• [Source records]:
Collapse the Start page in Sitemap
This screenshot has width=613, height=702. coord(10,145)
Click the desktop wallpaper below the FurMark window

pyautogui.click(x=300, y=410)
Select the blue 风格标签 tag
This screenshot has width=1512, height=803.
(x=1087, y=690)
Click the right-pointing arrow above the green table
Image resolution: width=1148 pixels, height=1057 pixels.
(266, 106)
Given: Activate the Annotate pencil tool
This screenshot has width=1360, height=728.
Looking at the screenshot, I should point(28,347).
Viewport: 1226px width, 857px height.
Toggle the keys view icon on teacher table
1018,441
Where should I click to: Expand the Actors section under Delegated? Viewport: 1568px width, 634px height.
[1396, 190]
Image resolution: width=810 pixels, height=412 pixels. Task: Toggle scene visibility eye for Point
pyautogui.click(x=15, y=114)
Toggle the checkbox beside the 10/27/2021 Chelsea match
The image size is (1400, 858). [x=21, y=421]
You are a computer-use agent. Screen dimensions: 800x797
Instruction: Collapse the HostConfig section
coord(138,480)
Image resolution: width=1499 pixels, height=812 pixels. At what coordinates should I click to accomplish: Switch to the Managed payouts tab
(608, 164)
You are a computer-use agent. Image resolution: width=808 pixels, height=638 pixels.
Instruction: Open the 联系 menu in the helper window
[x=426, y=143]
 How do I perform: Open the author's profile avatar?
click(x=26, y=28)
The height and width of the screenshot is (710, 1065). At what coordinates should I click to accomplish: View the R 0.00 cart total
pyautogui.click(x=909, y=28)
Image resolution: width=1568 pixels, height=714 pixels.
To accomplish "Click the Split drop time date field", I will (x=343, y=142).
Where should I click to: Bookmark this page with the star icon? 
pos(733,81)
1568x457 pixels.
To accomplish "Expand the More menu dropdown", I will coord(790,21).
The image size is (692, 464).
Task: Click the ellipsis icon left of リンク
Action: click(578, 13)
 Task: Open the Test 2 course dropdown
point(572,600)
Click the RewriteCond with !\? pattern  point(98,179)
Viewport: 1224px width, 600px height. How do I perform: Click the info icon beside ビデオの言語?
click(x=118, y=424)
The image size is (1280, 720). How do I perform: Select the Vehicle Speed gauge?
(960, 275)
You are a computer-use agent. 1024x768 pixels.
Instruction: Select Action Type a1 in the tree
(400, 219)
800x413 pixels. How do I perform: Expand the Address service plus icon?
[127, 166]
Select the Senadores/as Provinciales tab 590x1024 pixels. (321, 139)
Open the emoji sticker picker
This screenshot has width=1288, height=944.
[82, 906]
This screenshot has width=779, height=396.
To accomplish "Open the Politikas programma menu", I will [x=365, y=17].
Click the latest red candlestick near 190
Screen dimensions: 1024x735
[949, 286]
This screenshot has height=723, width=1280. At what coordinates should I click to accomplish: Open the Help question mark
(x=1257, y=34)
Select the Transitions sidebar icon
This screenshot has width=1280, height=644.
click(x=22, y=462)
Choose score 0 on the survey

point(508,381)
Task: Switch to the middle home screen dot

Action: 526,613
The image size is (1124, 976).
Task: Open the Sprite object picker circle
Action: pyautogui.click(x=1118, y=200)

• [ABOUT THIS EXERCISE]: Reproduce the lines of the records exactly, from the first one through the line that contains "Given: Activate the Annotate pencil tool".

• [SOLVED PROBLEM]:
Collapse the Start page in Sitemap
This screenshot has width=613, height=702. coord(10,145)
Click the desktop wallpaper below the FurMark window

pyautogui.click(x=300, y=410)
Select the blue 风格标签 tag
This screenshot has width=1512, height=803.
(x=1087, y=690)
Click the right-pointing arrow above the green table
Image resolution: width=1148 pixels, height=1057 pixels.
(266, 106)
Given: Activate the Annotate pencil tool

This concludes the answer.